Feb. 27, 2014 -- It was clear from the moment Courtney Allred was born that she was different. She was floppy like a ragdoll, but doctors didn’t think she had a hereditary condition because her older sister, Sydney, was perfectly healthy.
But then the Allreds had two more children, Ryan and Carley, both of whom had the same muscle weakness called hypotonia. Ryan’s was more severe than Courtney’s, although Carley’s was the mildest of the three.
They were all smart -- even learning to talk early for their ages -– but it took longer for them to learn to sit up, walk and meet other physical milestones, said their mother, Sherri Allred.
But Allred, of Higginsville, Mo., couldn’t help but wonder whether the hypotonia hinted at internal problems she couldn’t see.
"You don’t want to think there’s anything wrong with them, but you can’t deny there’s nothing wrong forever," Allred said. "I finally said enough’s enough. ... It’s time I need to have some answers because what am I going to tell him when he wants to play football and he can’t?"
So she took Ryan to Children’s Mercy Hospital in Kansas City, Mo., where she met genetic counselor Andrea Atherton. Since hypotonia can be linked to more than 1,000 genetic conditions, she and her team had their work cut out for them, she said.
The fact that Courtney seemed to have the mystery condition, too, helped Atherton and her team rule out Duchene muscular dystrophy, which only affects boys, she said. But a typical work-up to find the cause of hypotonia could take years and involve painful muscle biopsies and other tests, Atherton said.
Fortunately, the hospital had just gotten some new technology that allowed specialists to decode Ryan’s genome. It was still in its early stages and took months, but it allowed experts to pinpoint the genetic mutation that caused the muscle weakness and determine what other manifestations the mutation might cause.
"They could have been on their medical diagnosis odyssey for many years to come if this test did not become available at that time," Atherton said.
They took Ryan’s blood in January, but Allred was in the dentist’s office when she finally got the call.

**Items listed in a dataset**.

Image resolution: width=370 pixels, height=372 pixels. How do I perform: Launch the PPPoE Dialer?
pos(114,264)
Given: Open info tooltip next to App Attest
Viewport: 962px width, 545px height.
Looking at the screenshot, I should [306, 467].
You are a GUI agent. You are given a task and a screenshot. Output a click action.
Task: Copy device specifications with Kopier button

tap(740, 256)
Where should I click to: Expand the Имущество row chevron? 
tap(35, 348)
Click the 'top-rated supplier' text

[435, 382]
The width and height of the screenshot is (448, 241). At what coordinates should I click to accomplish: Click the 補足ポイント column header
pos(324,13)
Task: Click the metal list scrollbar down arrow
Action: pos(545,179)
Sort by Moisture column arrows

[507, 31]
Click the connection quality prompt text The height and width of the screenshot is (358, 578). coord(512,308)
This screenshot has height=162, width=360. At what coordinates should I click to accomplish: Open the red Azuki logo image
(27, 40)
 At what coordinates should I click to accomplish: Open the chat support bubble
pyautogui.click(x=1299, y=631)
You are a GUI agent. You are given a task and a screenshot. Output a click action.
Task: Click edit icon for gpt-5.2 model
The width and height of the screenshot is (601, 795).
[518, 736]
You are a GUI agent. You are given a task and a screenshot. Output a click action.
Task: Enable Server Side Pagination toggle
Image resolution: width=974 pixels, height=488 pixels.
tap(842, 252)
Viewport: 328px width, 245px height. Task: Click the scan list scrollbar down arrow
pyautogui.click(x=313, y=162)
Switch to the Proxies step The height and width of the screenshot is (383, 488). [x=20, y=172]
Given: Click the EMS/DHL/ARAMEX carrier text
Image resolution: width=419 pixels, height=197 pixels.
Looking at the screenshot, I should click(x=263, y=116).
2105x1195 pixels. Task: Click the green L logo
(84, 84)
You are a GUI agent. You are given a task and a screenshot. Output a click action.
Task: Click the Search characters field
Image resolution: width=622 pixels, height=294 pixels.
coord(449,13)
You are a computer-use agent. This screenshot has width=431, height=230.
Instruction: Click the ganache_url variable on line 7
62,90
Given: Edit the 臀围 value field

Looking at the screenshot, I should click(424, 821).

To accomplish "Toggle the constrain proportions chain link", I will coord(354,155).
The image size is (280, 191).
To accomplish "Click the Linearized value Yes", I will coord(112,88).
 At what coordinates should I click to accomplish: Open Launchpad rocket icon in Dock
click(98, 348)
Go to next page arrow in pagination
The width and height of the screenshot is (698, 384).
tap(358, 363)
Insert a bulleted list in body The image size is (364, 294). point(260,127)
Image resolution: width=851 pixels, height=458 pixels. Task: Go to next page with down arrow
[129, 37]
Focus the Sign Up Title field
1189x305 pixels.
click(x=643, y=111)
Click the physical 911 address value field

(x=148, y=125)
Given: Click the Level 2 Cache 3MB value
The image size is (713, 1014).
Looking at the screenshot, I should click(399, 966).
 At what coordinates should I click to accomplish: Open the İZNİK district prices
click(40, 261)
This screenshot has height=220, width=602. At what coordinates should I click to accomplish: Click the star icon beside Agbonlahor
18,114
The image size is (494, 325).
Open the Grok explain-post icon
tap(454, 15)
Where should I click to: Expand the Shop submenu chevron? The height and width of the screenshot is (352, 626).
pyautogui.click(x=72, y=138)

**PROBLEM DETAILS**. Continue the article about the Allred children's hypotonia and Ryan's genome test, picking up after its last sentence. The records were taken from a different source than the text.

**RESPONSE AREA**.
"They called and said, 'We found it. We know what it is. But it's not life threatening,'" she said.
The kids had nemaline myopathy, a rare genetic muscle disease that affects 1 in 50,000 people, Atherton said.
Although it is manifested differently in each of the Allred children -– only Courtney has respiratory issues that make her fatigued, for instance -- it does not affect cognitive function.
"The fluke chance that three of them of four getting it is like winning the lottery," Allred said. "Any one of them had only a 25 percent chance of getting it from us."
Courtney was already 9 years old when she was diagnosed.
"I didn’t want a name for it for a lot of years," she said. "I was afraid to put them in category and it would become an excuse because they have this. I didn’t acknowledge it for a long time."
Today, Courtney is 11. She plays the piano and the clarinet -– despite her ongoing respiratory problems -– and participates in community theater, Allred said.
Ryan, 9, "lives for video games and computers," while Carley just started kindergarten and is doing "fantastic," she said.
Allred has learned to know her children’s limitations, but also to treat them like "any other children would be treated."
“I think the best thing that’s come out of this for me is not being afraid of the diagnosis,” she said. "It’s there and ignoring it did not make it go away. By embracing it, I think they’re going to have a better life because of it."